I'm not sure what an "impersonal I" that can "experience existence through anything" is supposed to suggest (Animism?), but I think you are extrapolating unnecessarily to force the idea of a "universal consciousness." Why is it that philosophers with a taste for Eastern mysticsm view this concept as vital to their ontology? I cut my wisdom teeth on Watts also, but soon realized that his "dance of life" scenario was a hallucinogenic fantasy.

Fancying the cognizant 'I' as a collective (all-encompassing) Spirit from which we each draw inspiration and wisdom is a tantalizing euphemism, but it doesn't bring us any closer to ontological understanding. My first resolve as an essentialist was to accept the fact that everything in existence is differentiated, including the self which defines it. Only in this way is the individual free to bring value into the world by his own sensibility. The life experience revolves around self and otherness, and the differentiated universe is an intellectual product of that differentiation. Absolute Essence is the One "not-other". Everything else (all otherness) is divided, that is, negated from that One.

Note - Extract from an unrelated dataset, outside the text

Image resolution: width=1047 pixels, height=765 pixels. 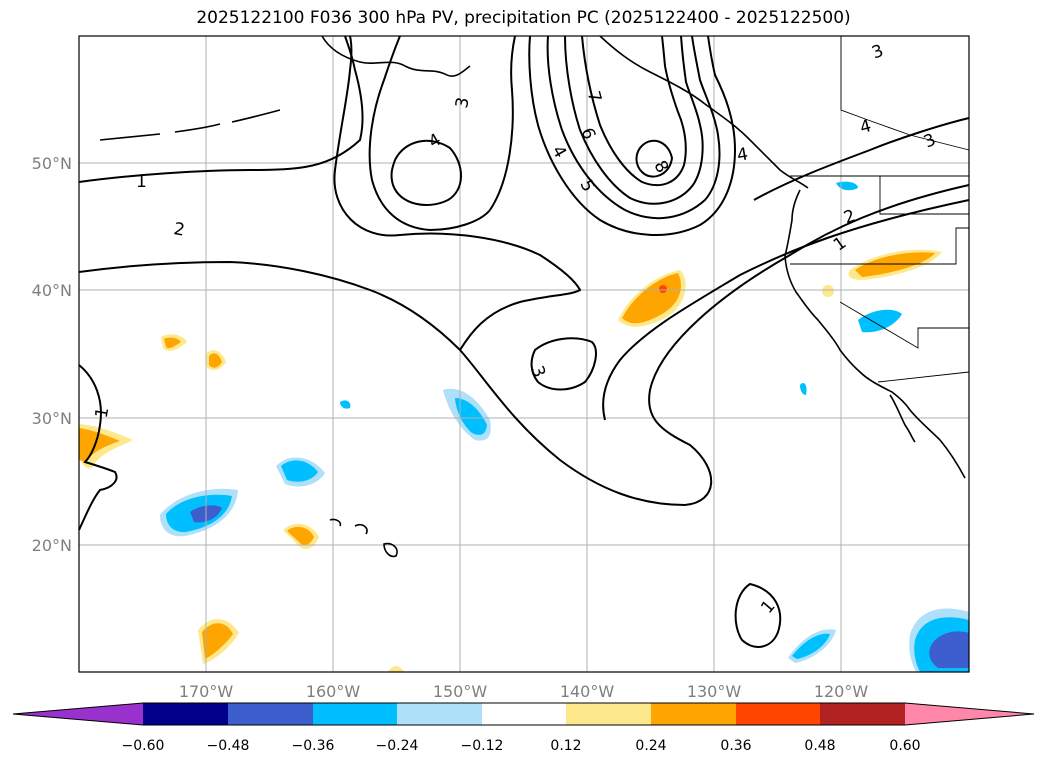 What do you see at coordinates (502, 123) in the screenshot?
I see `contour-3-mid` at bounding box center [502, 123].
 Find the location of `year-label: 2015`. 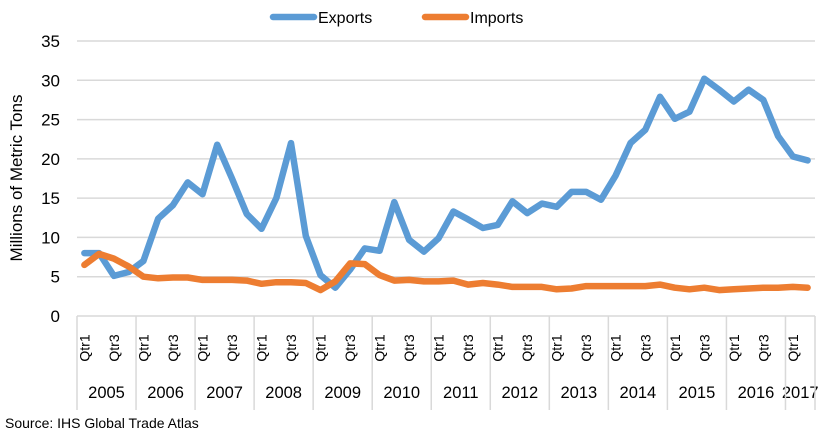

In fact when an enlightened one (from the East) is approached
by a confused student, he laughs and says [God] why are you
playing with me in this way". We tend to confuse ourselves,
for whatever reason, and forget who we are really.  This is the
power of experience. It is like diving into an icy cold pond and
for a second being overwhelmed by the cold and lose a sense
of who one is. The experience of life causes such a confusion.
This would imply that there is essence within, which I think is
I believe allowed within your ontology. It would also indicate
that there is a "sense" of something even when not manifested
in the physical world.

It does suggest an Essence which is separate from existence
(as a physical reality). Of interest to me, is an image, or picture,
diagraming the transitional process of negation.  It can not be
either absent or present. The concept of "I" is grown.

Mark, I think you will discover, as I did, that this is a step in the wrong direction. The individual self (value-sensibility) comes about by its estrangement from Essence. As a negated being-aware, the self intrinsically senses its lack of "being" and draws its value from the experience of otherness. But this otherness is negated, too, in that it is Essential Value objectivized as finite being (finitude).

My 'Value' approximates Pirsig's "undefined DQ", from which we derive all we can know of Absolute Essence. Existence is our construct of Value, not Essence. Had Pirsig taken existence to the next step and posited a Primary Source (beyond man's esthetic level), I might find myself agreeing with him. As it stands, the MoQ has led us down an existential path that excludes the essential Source. By not acknowledging Quality (Value) as a human sensibility, while at the same time proclaiming it the ground of Reality, Pirsig has left us with an incomplete metaphysics. (IMO)

Thanks anyway, Mark, and have a great Holiday Season.